**Recorded data**:

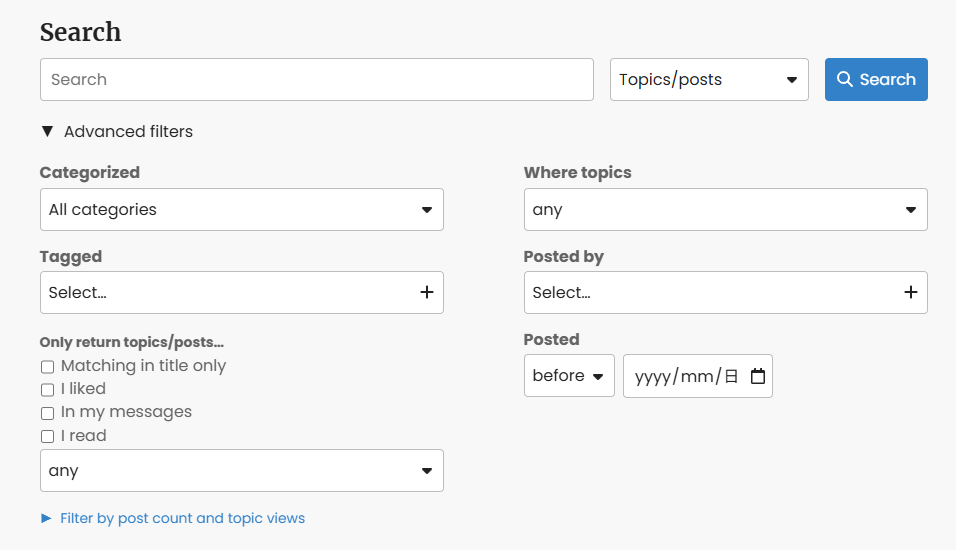Tick the In my messages checkbox
This screenshot has width=956, height=550.
pos(48,413)
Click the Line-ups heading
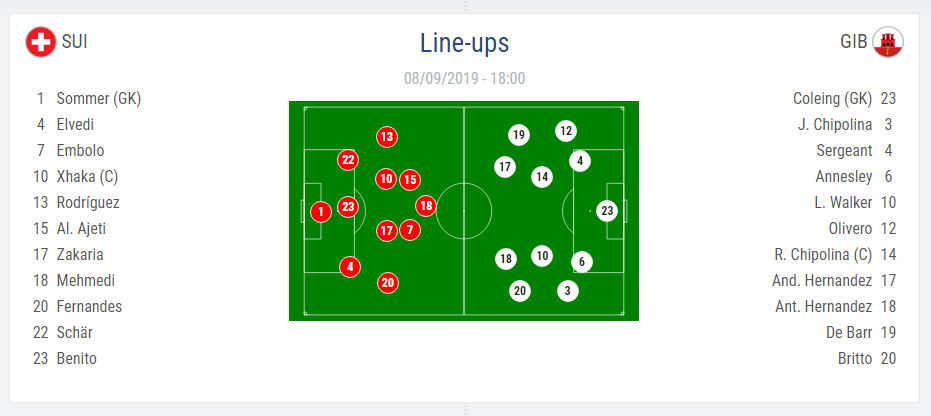Viewport: 931px width, 416px height. click(464, 43)
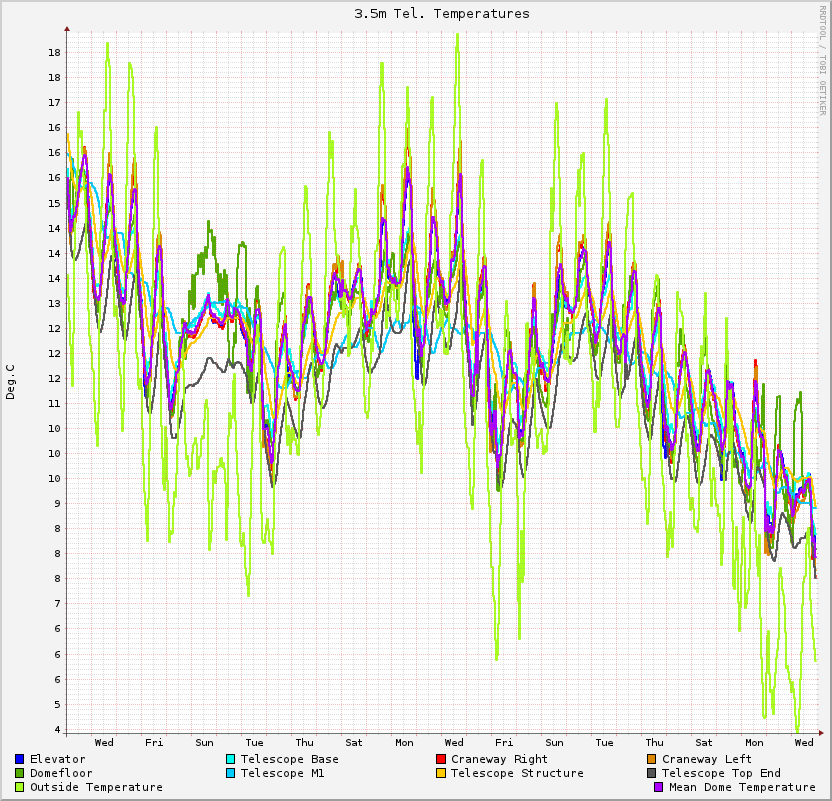Click the yellow Telescope Structure legend swatch
The height and width of the screenshot is (801, 832).
[441, 773]
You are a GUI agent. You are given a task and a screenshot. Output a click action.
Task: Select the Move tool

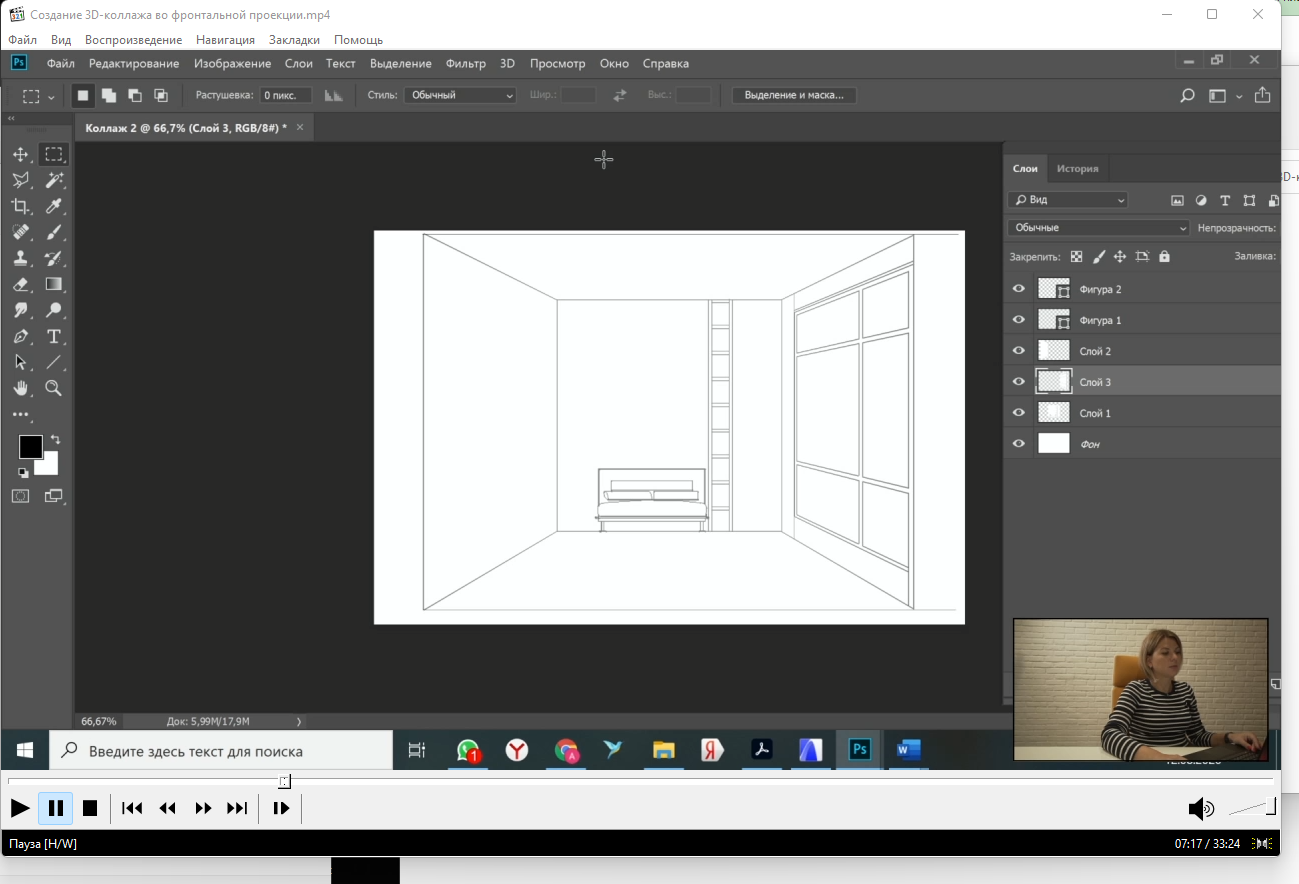point(20,154)
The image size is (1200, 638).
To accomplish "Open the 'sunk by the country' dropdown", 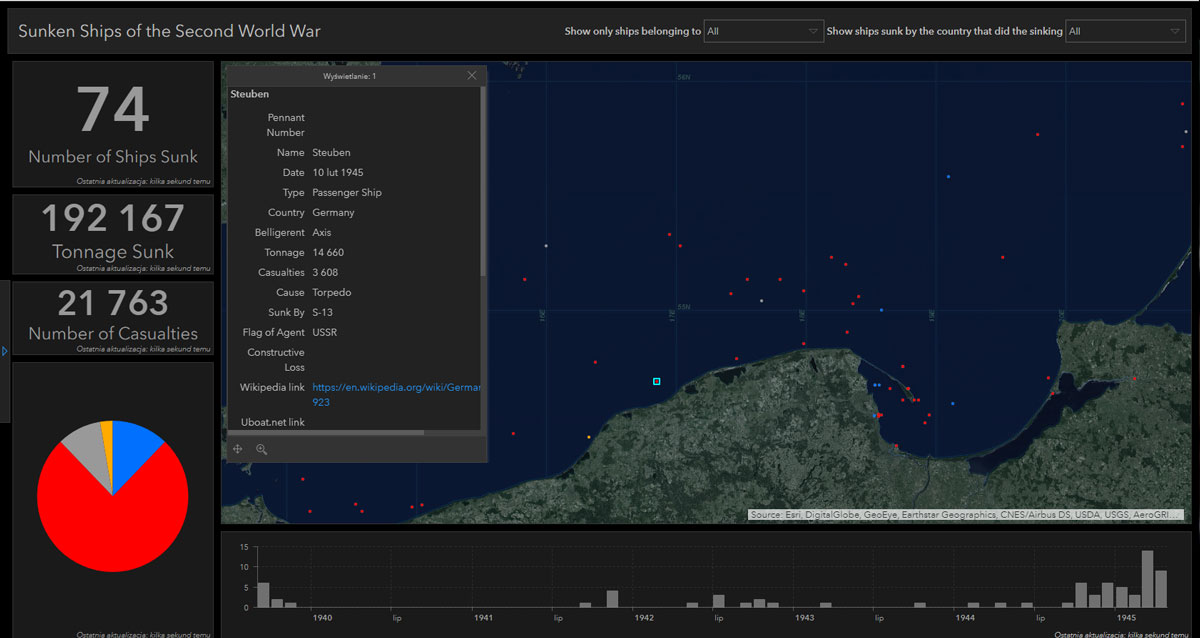I will point(1125,32).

**Try it**: What's needed is an exact copy of the records above from the line containing "Click the Line-ups heading" down to the line containing "The image size is (1200, 638).", both included, without any pictures.

**Exercise solution**:
Click the Line-ups heading
Viewport: 931px width, 416px height. click(464, 43)
Click the yellow Telescope Structure legend swatch
The height and width of the screenshot is (801, 832).
[441, 773]
You are a GUI agent. You are given a task and a screenshot. Output a click action.
Task: Select the Move tool

point(20,154)
The image size is (1200, 638).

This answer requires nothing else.